Задания и упражнения
[A] Ответьте по тексту о дрейфе «Фрама» на вопросы:
(i) Кого Нансен назначил старшим офицером?
(ii) В какие часы проходила обязательная лыжная тренировка, введенная Свердрупом?
(iii) До какой температуры доходило в апреле?
[B] Согласуются ли с текстом о дрейфе «Фрама» следующие утверждения? Для каждого ответьте «да» или «нет» и приведите решающие слова текста.
(i) Письменная инструкция Свердрупу датирована 25 февраля.
(ii) Весной 1895 г. экипаж часто встречал белых медведей.
(iii) Штурман Якобсен переселился в каюту Нансена.
[C] Продолжите рассказ о дрейфе «Фрама», начиная после его последнего предложения.

Фрагмент источника
═══

Еще 26 февраля Нансен сообщил экипажу, что, покидая «Фрам», он оставляет вместо себя руководителем экспедиции капитана Свердрупа, а старшим офицером лейтенанта Скотта-Хансена. Кроме того, имелась еще и письменная инструкция Свердрупу, датированная 25 февраля. Позже она получила дополнение, помеченное датой окончательной отправки санной экспедиции.
Капитан Свердруп был по своему темпераменту полным антиподом Нансена. Вот как характеризует его Яльмар Иохансен: «Он тихо и спокойно расхаживал по судну, говорил мало, все видел, все замечал и везде немедленно наводил порядок».
Бернар Нурдаль высказывается о Свердрупе следующим образом:
Редко видели мы улыбку на его губах и редко слышали его смех. Однако из этого вовсе не следовало, что он был брюзгой и ворчуном. Напротив, он был всегда приветлив, отдавал приказы, спрашивал и отвечал всегда в присущей ему спокойной манере. Хотя он и не принадлежал к тем, кто зажигал других своим душевным порывом, подобно Нансену, зато как никто другой умел пробуждать в людях уверенность и стойкость.
Свердруп переселился в каюту Нансена, а штурман Якобсен — в каюту Свердрупа. До этого он жил в четырехместной каюте. Теперь на борту стало просторнее. Команда со всем усердием занялась подготовкой санного похода к югу на случай, если обстоятельства принудят ее покинуть «Фрам». С 1 мая Свердруп ввел для всех обязательную ежедневную, с 11.00 до 13.00, лыжную тренировку, чтобы дать каждому возможность поразмяться, сбросить лишний жирок и улучшить свои навыки в беге на лыжах.
Погодные условия с марта по май 1895 г. сложились довольно благоприятные. Дрейф был хороший, ветры — преимущественно восточные бризы, нередко полный штиль. Вместе со скоростью дрейфа поднималось и настроение людей.
Появились будто пробудившиеся от зимней спячки разное арктическое зверье и птицы. С белыми медведями люди давно уже не встречались: видимо, слишком далеко к северу продвинулся «Фрам». Зато птицы, хоть и не стаями, а поодиночке, попадались довольно часто: люрики, чистики, глупыши, пуночки. 7 мая в проруби прямо возле «Фрама» даже удалось подстрелить нерпу. Из ее мяса незамедлительно приготовили для всех отличный ужин.
Температура, не поднимавшаяся в марте выше −40°C, в апреле доходила уже до −25°C, а к концу мая вообще стало почти тепло: термометр показывал лишь несколько градусов ниже нуля. Снеговой покров вокруг «Фрама» начал таять, и вскоре впереди судна образовалось целое озеро. Однако снег был сильно загрязнен всевозможным мусором и собачьими экскрементами, отчего талая вода начала испускать зловоние. Чтобы избавиться от этого, Свердруп отрядил всех людей на расчистку снега вокруг судна.
С весной пришли и новые хлопоты — большая генеральная уборка всего судна. В трюмах и других грузовых помещениях началось отпотевание поверхностей, и конденсационную воду приходилось регулярно откачивать, причем выяснилось, что ее набиралось больше, чем год назад, особенно в машинном отделении, где вновь появились течи. По мнению Свердрупа, причина была в том, что вода, скапливающаяся на днище судна, замерзая, несколько разжимала доски обшивки.

═══

Исходные строки
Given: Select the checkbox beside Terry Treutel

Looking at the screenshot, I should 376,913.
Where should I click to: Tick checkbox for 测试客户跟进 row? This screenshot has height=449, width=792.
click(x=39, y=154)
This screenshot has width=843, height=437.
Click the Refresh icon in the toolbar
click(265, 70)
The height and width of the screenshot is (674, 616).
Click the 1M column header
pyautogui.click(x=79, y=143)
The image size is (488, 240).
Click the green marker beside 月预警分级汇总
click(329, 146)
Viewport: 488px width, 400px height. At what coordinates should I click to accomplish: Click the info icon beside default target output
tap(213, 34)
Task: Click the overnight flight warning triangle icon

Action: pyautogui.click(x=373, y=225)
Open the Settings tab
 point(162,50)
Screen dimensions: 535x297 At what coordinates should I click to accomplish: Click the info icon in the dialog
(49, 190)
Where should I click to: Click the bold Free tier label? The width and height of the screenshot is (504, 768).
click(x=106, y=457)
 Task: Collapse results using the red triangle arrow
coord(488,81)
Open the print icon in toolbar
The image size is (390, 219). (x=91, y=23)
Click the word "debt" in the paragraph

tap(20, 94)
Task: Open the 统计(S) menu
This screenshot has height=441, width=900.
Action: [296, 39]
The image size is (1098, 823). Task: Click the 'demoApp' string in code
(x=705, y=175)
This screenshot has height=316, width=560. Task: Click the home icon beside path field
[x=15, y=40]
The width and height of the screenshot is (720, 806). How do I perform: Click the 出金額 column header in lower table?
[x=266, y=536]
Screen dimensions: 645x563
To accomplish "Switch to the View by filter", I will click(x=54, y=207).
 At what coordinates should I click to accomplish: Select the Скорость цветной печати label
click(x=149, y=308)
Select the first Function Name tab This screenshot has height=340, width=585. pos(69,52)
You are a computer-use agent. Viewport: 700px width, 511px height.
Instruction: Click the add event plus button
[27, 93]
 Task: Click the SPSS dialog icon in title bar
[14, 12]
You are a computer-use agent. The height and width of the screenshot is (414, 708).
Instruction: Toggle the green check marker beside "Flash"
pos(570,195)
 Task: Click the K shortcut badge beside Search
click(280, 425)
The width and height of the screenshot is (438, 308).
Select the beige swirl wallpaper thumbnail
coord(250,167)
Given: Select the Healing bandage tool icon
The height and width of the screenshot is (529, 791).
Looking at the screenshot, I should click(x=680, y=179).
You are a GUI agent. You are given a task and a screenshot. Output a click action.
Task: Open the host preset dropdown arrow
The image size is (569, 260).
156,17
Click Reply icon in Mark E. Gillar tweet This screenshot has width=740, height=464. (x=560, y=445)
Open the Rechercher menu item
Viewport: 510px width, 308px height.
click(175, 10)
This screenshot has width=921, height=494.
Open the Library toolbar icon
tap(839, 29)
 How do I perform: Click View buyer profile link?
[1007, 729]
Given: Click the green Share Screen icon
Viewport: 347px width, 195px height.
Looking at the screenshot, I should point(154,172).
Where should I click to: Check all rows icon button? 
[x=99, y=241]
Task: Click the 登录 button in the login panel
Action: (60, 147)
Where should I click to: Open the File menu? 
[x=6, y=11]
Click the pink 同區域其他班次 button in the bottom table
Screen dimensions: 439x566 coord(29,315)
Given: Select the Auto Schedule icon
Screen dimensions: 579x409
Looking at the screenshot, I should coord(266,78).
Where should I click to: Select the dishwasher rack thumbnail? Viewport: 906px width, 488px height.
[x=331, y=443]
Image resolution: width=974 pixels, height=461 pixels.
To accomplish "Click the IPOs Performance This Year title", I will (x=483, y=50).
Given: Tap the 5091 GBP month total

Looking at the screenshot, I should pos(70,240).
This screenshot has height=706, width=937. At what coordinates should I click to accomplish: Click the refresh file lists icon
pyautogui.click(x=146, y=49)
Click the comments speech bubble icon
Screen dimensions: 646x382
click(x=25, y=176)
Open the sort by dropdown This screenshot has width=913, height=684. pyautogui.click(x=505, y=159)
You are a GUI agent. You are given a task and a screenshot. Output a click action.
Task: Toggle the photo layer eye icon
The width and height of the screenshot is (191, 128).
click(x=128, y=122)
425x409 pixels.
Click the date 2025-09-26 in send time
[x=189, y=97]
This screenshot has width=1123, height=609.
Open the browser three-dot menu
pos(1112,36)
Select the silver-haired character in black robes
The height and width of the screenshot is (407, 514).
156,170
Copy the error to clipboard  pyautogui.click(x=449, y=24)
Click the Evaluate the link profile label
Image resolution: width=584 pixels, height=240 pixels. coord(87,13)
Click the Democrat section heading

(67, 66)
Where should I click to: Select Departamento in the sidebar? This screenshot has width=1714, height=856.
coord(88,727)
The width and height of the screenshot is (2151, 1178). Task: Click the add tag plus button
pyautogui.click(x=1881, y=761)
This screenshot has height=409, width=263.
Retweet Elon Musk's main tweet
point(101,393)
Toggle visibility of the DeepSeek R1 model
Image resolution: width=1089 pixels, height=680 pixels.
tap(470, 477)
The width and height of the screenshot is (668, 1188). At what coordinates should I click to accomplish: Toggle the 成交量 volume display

═══

Ответы на задания
[A]
(i) Лейтенанта Скотта-Хансена.
(ii) С 11.00 до 13.00.
(iii) До −25°C.

[B]
(i) Да: «письменная инструкция Свердрупу, датированная 25 февраля».
(ii) Нет: «С белыми медведями люди давно уже не встречались».
(iii) Нет: «Свердруп переселился в каюту Нансена, а штурман Якобсен — в каюту Свердрупа».

[C]
В июле 1895 г. лед вокруг «Фрама» растаял
Состояние здоровья людей было все время превосходным, и доктор по прямой своей специальности почти не работал. Отмороженный палец на ноге, сорванный мозоль или воспаление глаза — вот и все поступившие жалобы.
В течение июня и июля вокруг «Фрама» образовывались все новые и новые большие промоины, в одной из которых однажды всплыло вдруг целое китовое семейство. Однако звери были очень пугливые и подобраться к ним с гарпуном не удалось. Зато с охотой на птиц дело ладилось куда лучше; крачек, чаек, глупышей и люриков смаковали, словно нежнейших цыплят-фри.
Льдина, сковавшая «Фрам», становилась все меньше. Повсюду образовывались новые полыньи, однако через час-другой снова смыкавшиеся. Ледяные кромки сдавливались с огромной силой, малые льдины разламывались и надвигались одна на другую или громоздились в разной высоты ледяные барьеры, которые с грохотом рушились, стоило прекратиться торошению. 27 июля льды словно посходили с ума, такого зимовщикам видеть еще не доводилось. Все люди без устали трудились, спасая разложенное на льдинах добро.
«Фрам» после удаления большей части льда от правого борта
Постоянная активность льдов не могла не пробудить в людях слабую надежду на освобождение «Фрама» из своего ледяного ложа. Свердруп решился даже произвести в помощь своему судну подрыв ледяного поля. 9 августа заряд взрывчатки около 3 кг заложили в глубокую лунку, проделанную в льдине, несколько отступя от кормы судна. От взрыва судно испытало сильный толчок, лед же остался как будто бы невредимым. Люди собрались вокруг лунки, обсуждая проблему, как вдруг лед треснул. Большущая ледяная глыба вырвалась кверху из-под «Фрама», сам же он, резво взбрыкнув кормой, снова плюхнулся всей тяжестью в воду.
О судьбе Нансена и Иохансена никто на борту «Фрама» не печалился — в них были совершенно уверены. Не справятся с трудностями? Об это не могло быть и речи! Напротив, все были убеждены, что они еще в этом, 1895 г., возвратятся через Землю Франца-Иосифа в Норвегию. Все радовались при мысли, что оба скоро будут дома и расскажут, как обстоят дела у «Фрама» и его экипажа и что экспедицию можно ожидать в 1896 г.
Настроение на судне, как уже говорилось, поднималось и падало вместе со скоростью дрейфа. Особенно скверным оно становилось, когда устойчивый встречный ветер гнал судно обратно, и людям не верилось уже, что когда-нибудь они снова вырвутся на свободу. Экспедиция выполнила свою задачу, и «Фрам» согласно инструкции Нансена должен был теперь направиться к открытому фарватеру, как только это станет возможным без излишнего риска, и затем прямым путем следовать на родину. Главной заботой для всех было — доставить домой в целости и сохранности данные научных исследований.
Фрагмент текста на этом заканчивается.